* Begin *

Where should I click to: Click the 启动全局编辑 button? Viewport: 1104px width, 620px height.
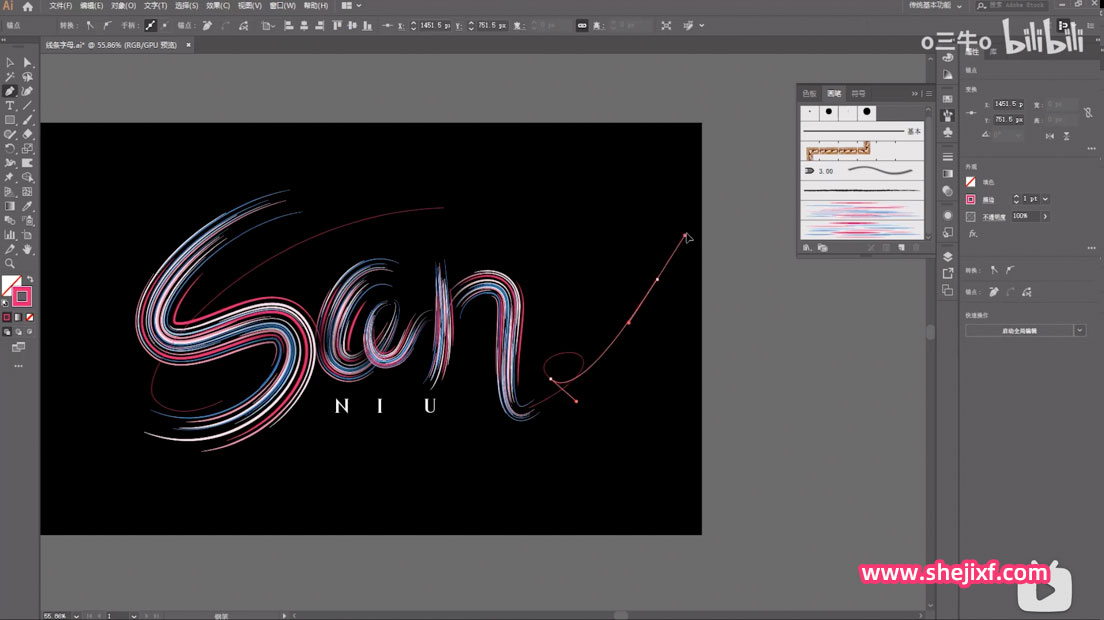point(1018,330)
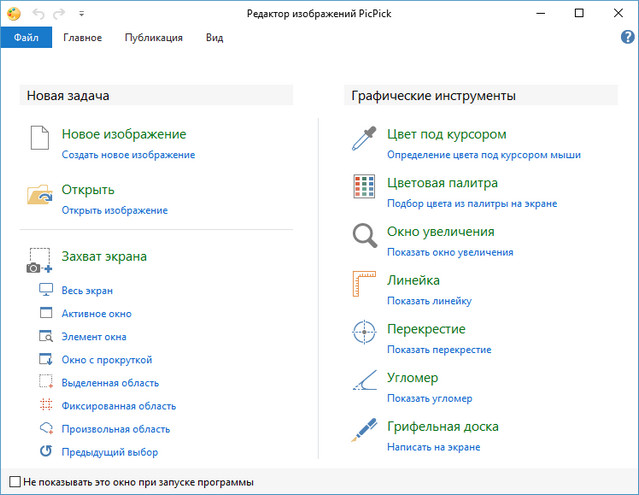Open the Файл menu tab
This screenshot has height=495, width=639.
[x=26, y=38]
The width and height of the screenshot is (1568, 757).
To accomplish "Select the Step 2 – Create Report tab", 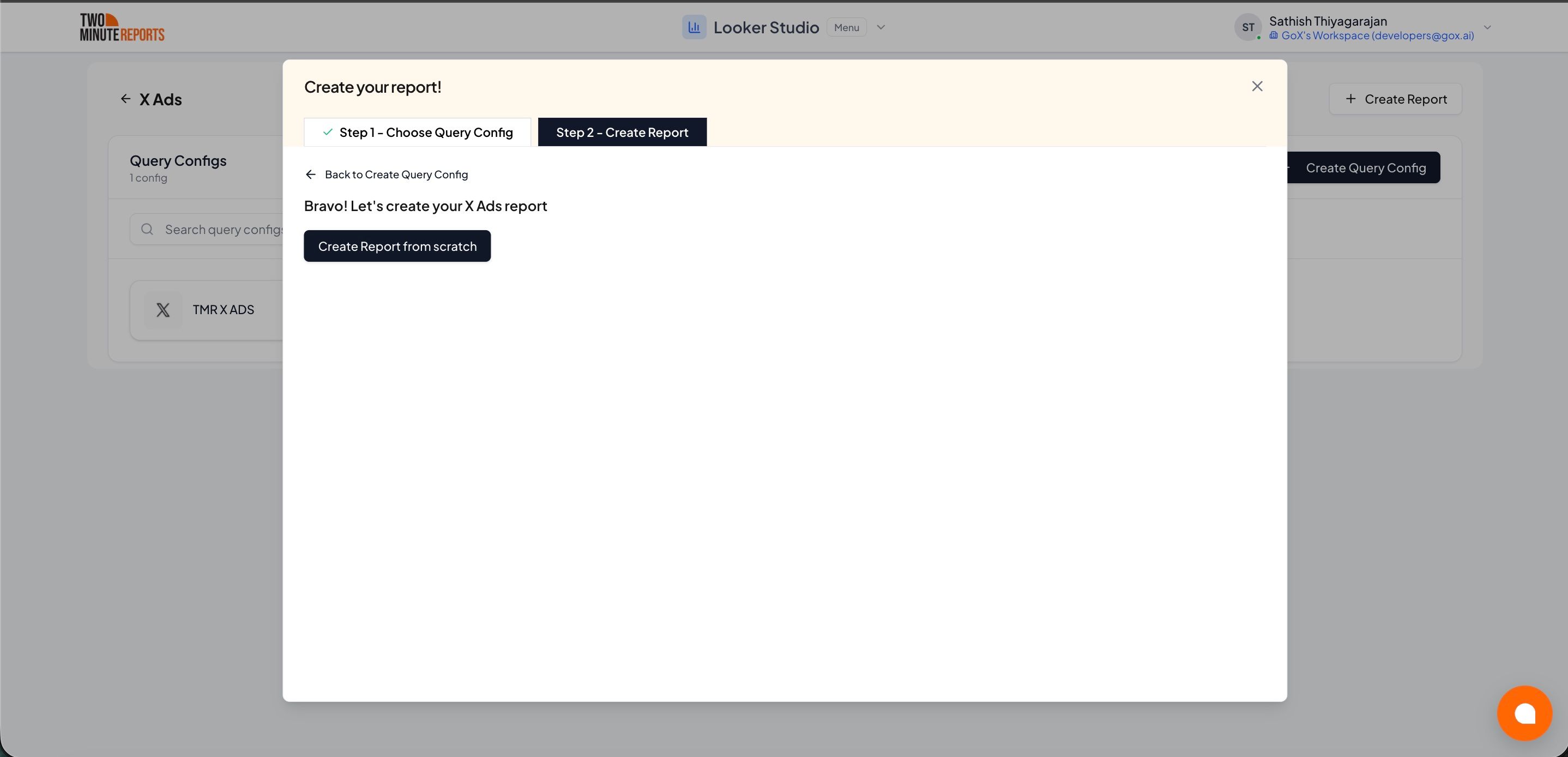I will click(x=622, y=131).

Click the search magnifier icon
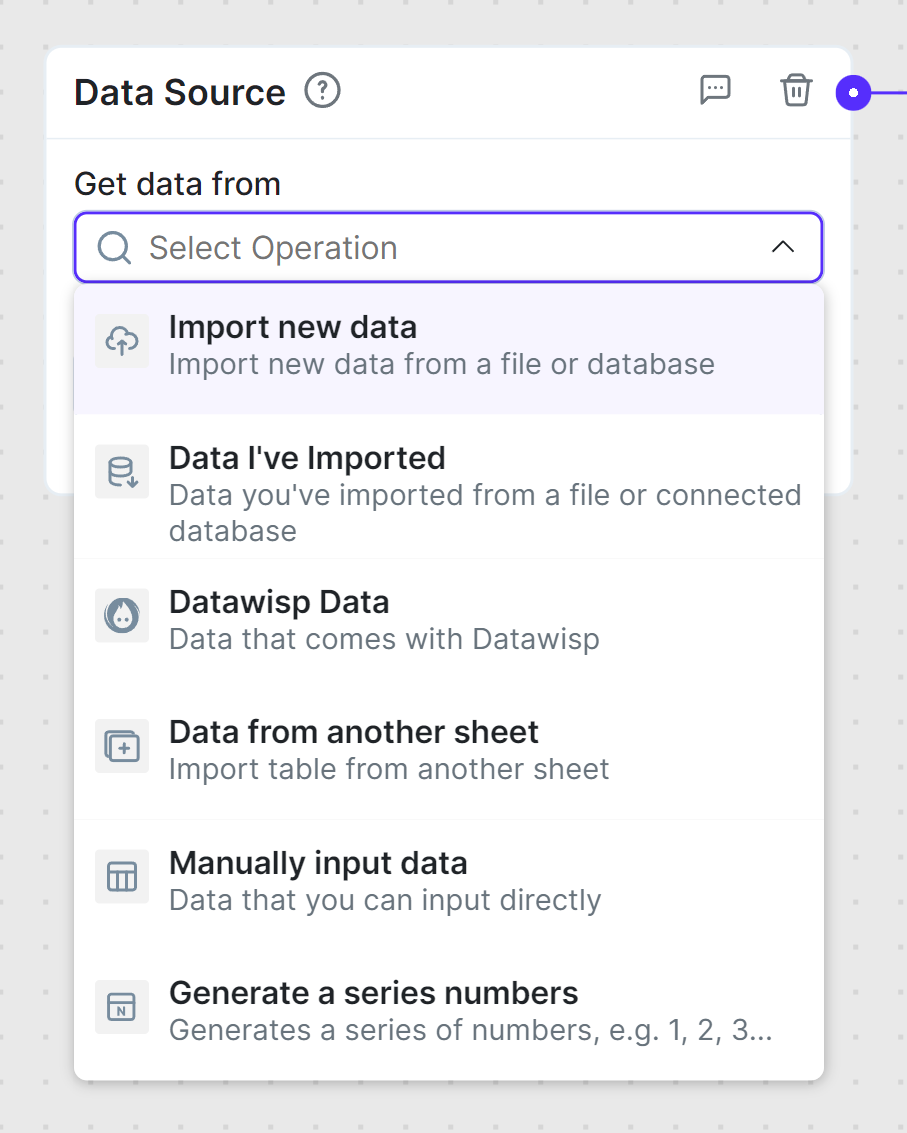click(x=114, y=247)
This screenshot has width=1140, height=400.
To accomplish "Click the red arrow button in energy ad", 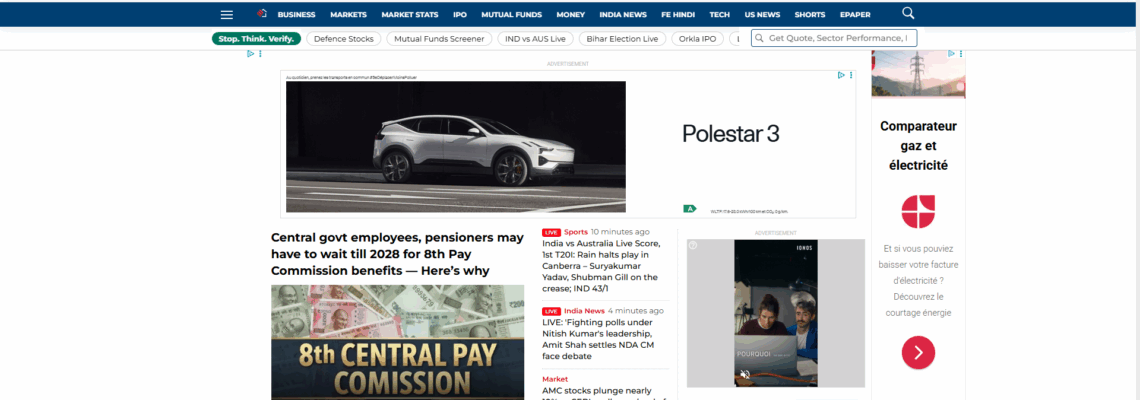I will point(917,351).

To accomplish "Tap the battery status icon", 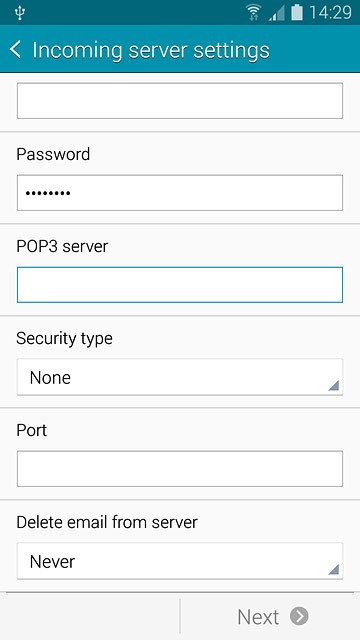I will [x=297, y=12].
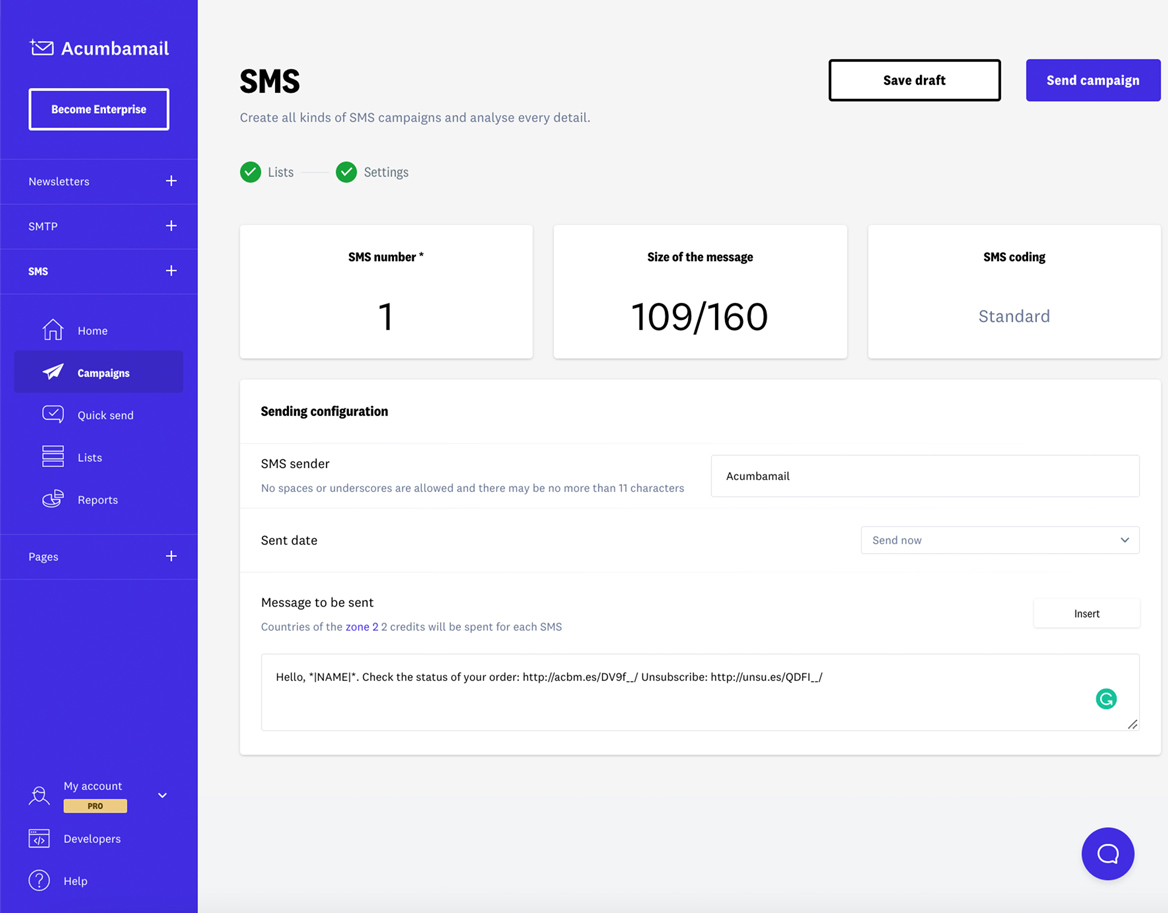Open the Developers panel icon
The height and width of the screenshot is (913, 1168).
tap(39, 838)
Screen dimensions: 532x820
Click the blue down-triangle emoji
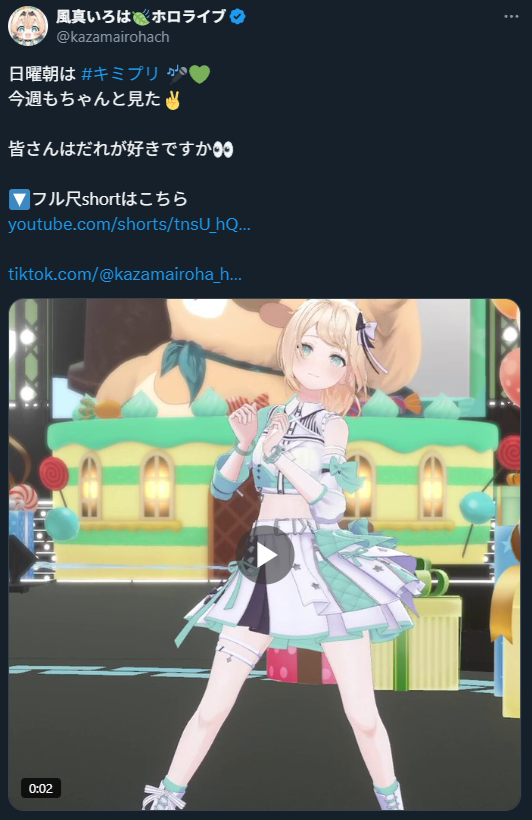point(19,199)
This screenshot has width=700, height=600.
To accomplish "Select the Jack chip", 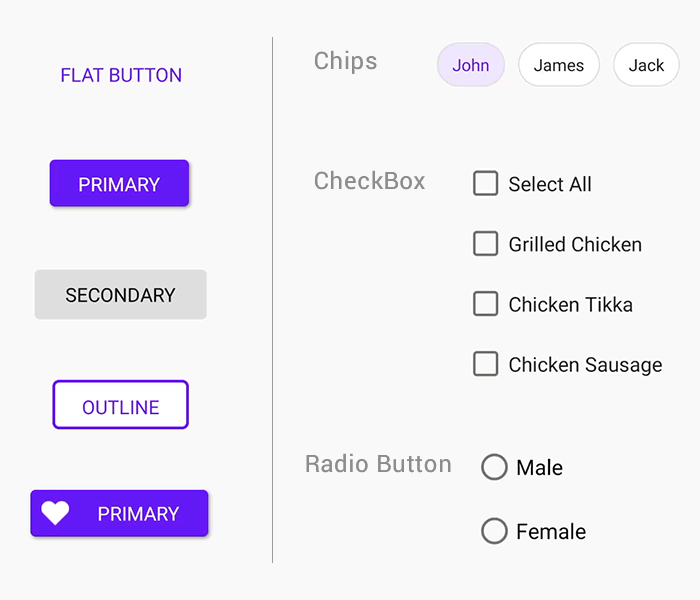I will [x=646, y=65].
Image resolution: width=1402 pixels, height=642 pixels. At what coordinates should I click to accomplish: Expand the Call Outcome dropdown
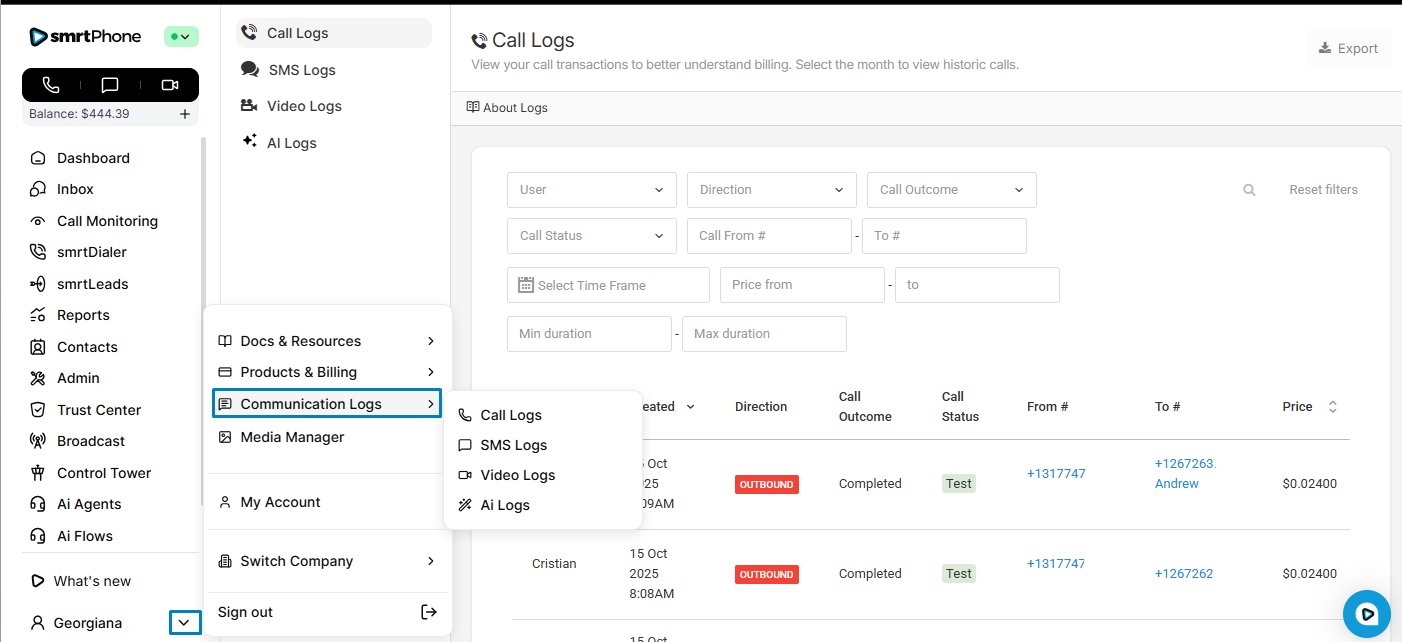(951, 190)
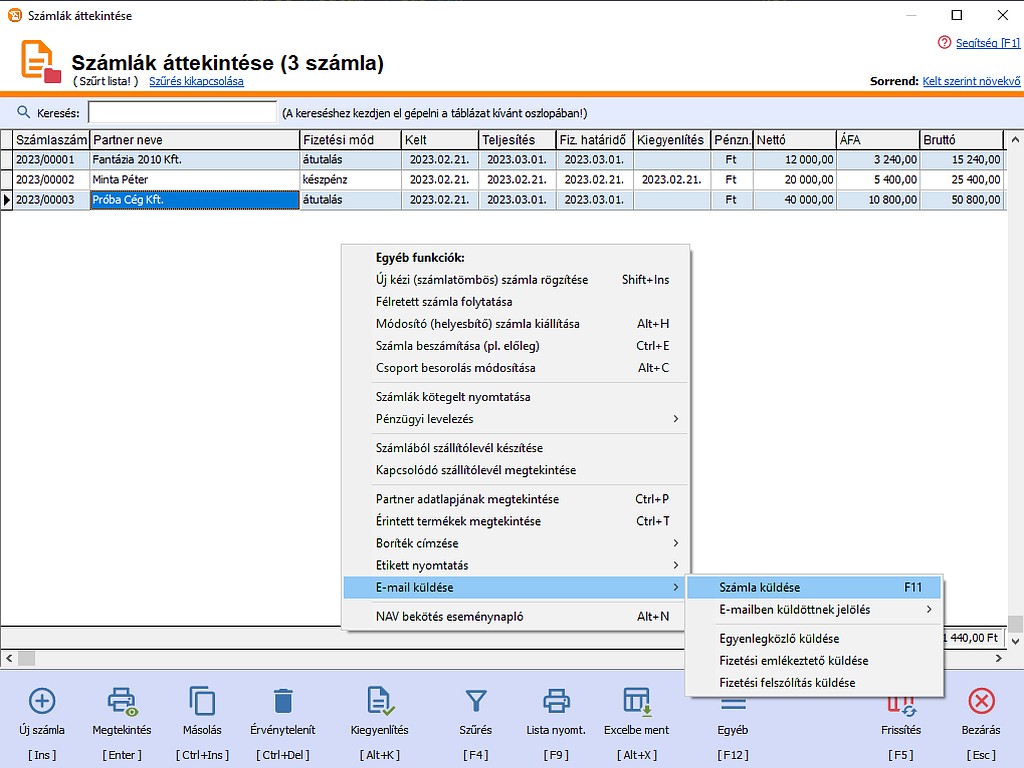Click the Szűrés kikapcsolása link

[x=196, y=81]
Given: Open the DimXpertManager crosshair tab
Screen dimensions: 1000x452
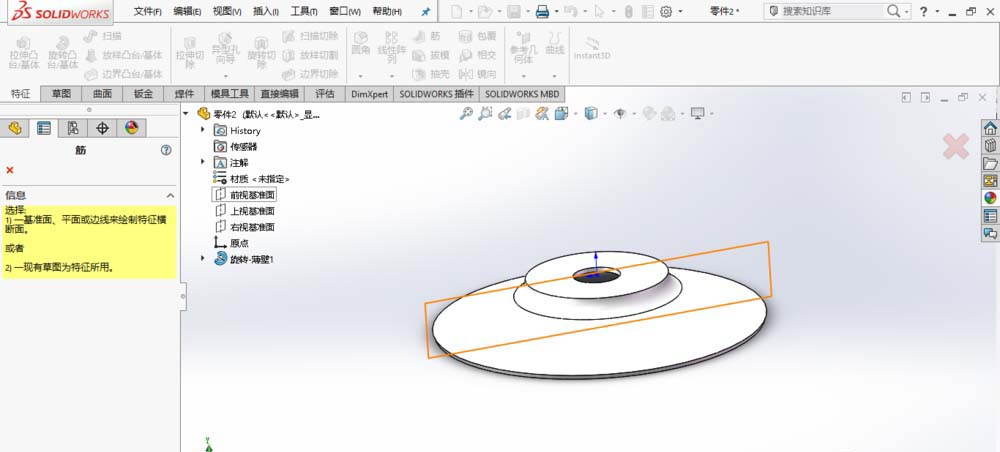Looking at the screenshot, I should coord(102,128).
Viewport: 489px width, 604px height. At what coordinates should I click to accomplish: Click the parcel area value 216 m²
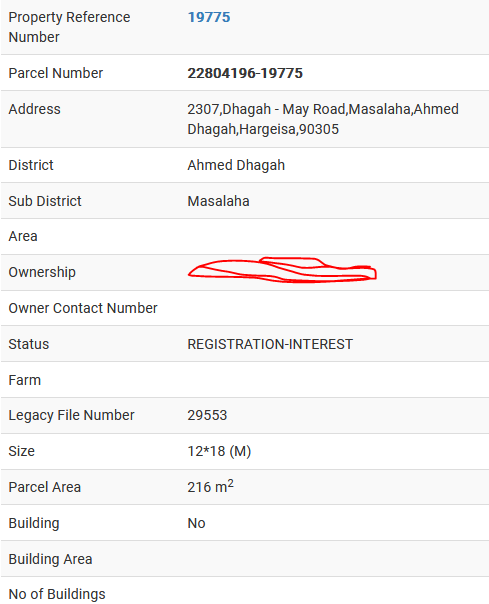[211, 487]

* End *

What is asked: Copy everything from the line containing "Image resolution: width=1402" down to the end of the material, keeping each line unchanged and leaving out the pictures.

Answer to the task:
Image resolution: width=1402 pixels, height=642 pixels. At what coordinates should I click to accomplish: Expand the Call Outcome dropdown
(951, 190)
Click the Szűrés kikapcsolása link

[x=196, y=81]
Given: Open the DimXpertManager crosshair tab
Screen dimensions: 1000x452
Looking at the screenshot, I should coord(102,128).
Viewport: 489px width, 604px height. At what coordinates should I click to accomplish: Click the parcel area value 216 m²
[211, 487]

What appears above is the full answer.